PVTIME – In the photovoltaic industry, PERC cells currently dominate the market. Mainstream power testing organizations often benchmark against each other, resulting in minimal numerical differences. Therefore, the space for power overrating is relatively small. However, as TOPCon cells are ramping up production capacity, there is no standardized benchmarking among different testing organizations. As a result, some tested products exhibit significantly higher power than the actual production units, leading to a gradual emergence of power overrating in module outputs.
The rated power of a module refers to its rated output power under standard test conditions and is typically expressed in watts (W). The rated power is just one indicator of the module’s performance and does not fully represent its actual output power, although it is closely related to its electricity generation. Overrating power refers to the practice of exaggerating the actual power of a module and using parameters greater than its actual power to label its rated power. The overrating power can be mainly divided into two categories. One is product promotion, where the advertised power of the module is significantly increased to exceed the achievable limit of module power to attract attention and create hype. The other is product delivery, where low-power modules are falsely labeled as high-power modules and delivered to customers, which in some cases can be considered commercial fraud.
In May and June 2023, the globally renowned photovoltaic exhibitions SNEC and Intersolar Europe were held in China and Germany, respectively. These exhibitions featured numerous high-wattage modules as exhibits that garnered significant attention. The rated power of modules from various manufacturers ranged from tens of watts to over 700 watts. It is an abnormal phenomenon to have such a wide variety of module powers when the industry has similar production cell and module conversion efficiencies, and the module sizes are not significantly different. Some manufacturers showcased 182-72c modules with a power output as high as 620Wp and 210-66c modules with 740Wp. The corresponding module conversion efficiencies were 24% and 23.9% respectively, which is quite exaggerated. Considering the efficiency losses in the cell-to-module (CTM) process, the corresponding cell efficiencies would need to be close to 27%. Currently, the highest laboratory efficiency record for crystalline silicon cells is only 26.81%, indicating the significant challenges in mass-producing modules with such high-power outputs.
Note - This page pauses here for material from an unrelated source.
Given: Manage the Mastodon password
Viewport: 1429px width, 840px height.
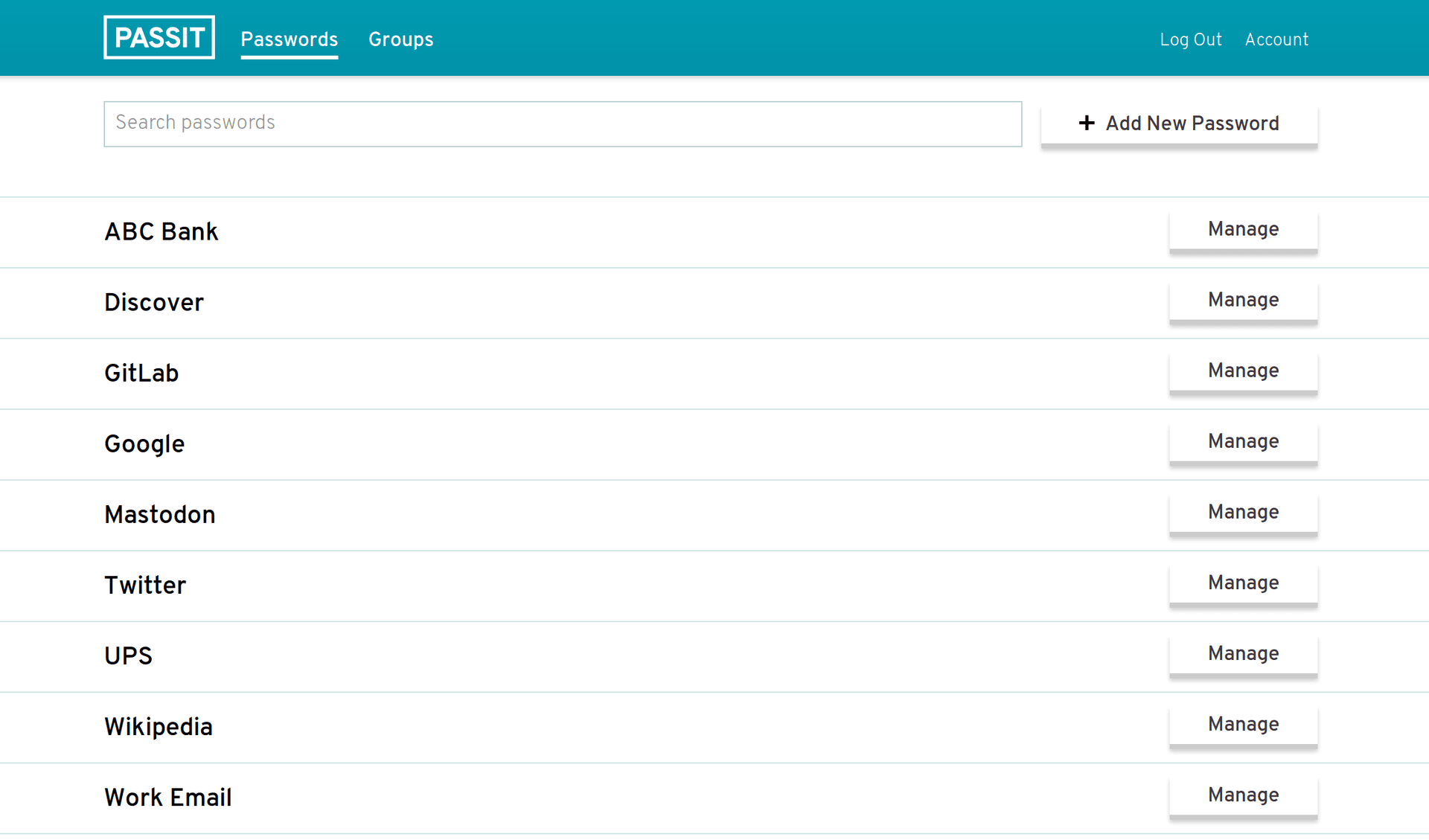Looking at the screenshot, I should coord(1243,512).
Figure-Maximum power and corresponding conversion efficiency of the 182-72c and 210-66c modules
In terms of product delivery, due to the direct correlation between module prices and power output, some small module manufacturers are focused on short-term gains. They may even intentionally seek institutions that can provide higher evaluation data. This undoubtedly undermines the fair competitive environment in the market and imposes inflated costs on downstream customers. If top manufacturers also imitate this practice to attract customers with modules claiming higher power outputs, it will ultimately harm the entire photovoltaic industry. Currently, the mass production conversion efficiency of mainstream p-type PERC modules is around 21.3%, corresponding to a power output of 550Wp for 182 modules and 660Wp for 210 modules. The conversion efficiency of mainstream n-type TOPCon and HJT modules is close to 22.1%, corresponding to a power output of 570Wp for 182 modules. Due to the existence of a limited capacity of high-efficiency cells, the power output of modules made from these cells can be increased by 5-10W. Although this output is relatively small and paying attention to the manufacturer’s delivery capabilities is necessary, it still falls within the range of real efficiencies and power outputs. However, modules that claim to have a power output of 20W or even higher than the current mainstream production require us to retain some doubts.
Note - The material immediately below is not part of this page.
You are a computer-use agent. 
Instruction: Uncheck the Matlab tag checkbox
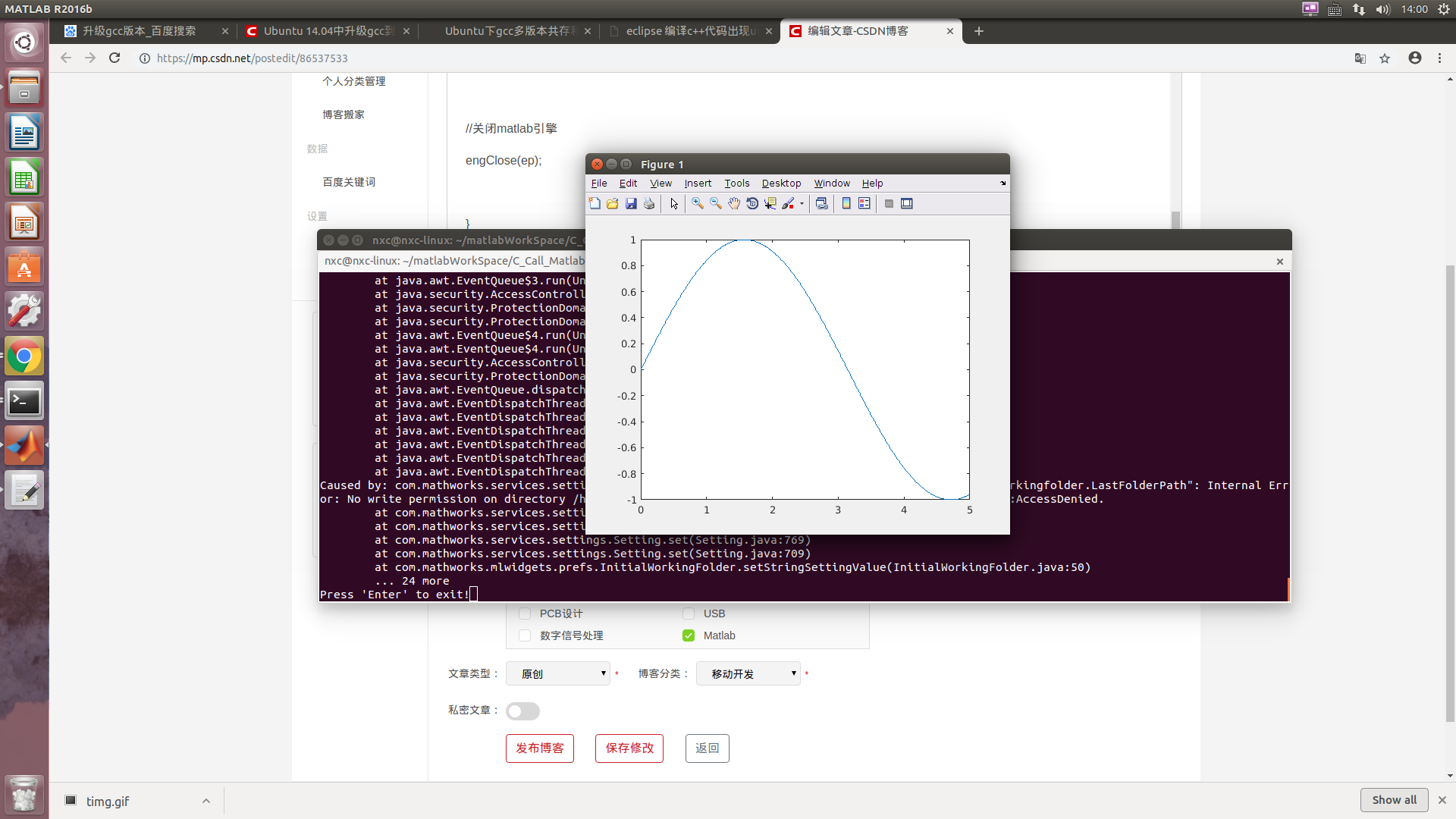click(689, 635)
Industry experts believe that the core competitiveness of the photovoltaic industry should focus on technological innovation and invest in research and development from the foundational level. The advice is to resist the temptation of pursuing short-term gains and instead, embrace a long-term perspective. In the future, the photovoltaic industry and companies should establish industry standards. In the absence of unified national standards, major industry players should collaborate and gradually promote standardization of module sizes to prevent industry saturation and unnecessary resource waste. Similarly, unified module testing standards require not only self-discipline from leading companies in the market but also concerted efforts from industry associations and relevant government departments to drive the establishment of unified standards across various segments of the photovoltaic industry. By following this approach, the industry can foster stable and sustainable development, promoting a healthier business environment.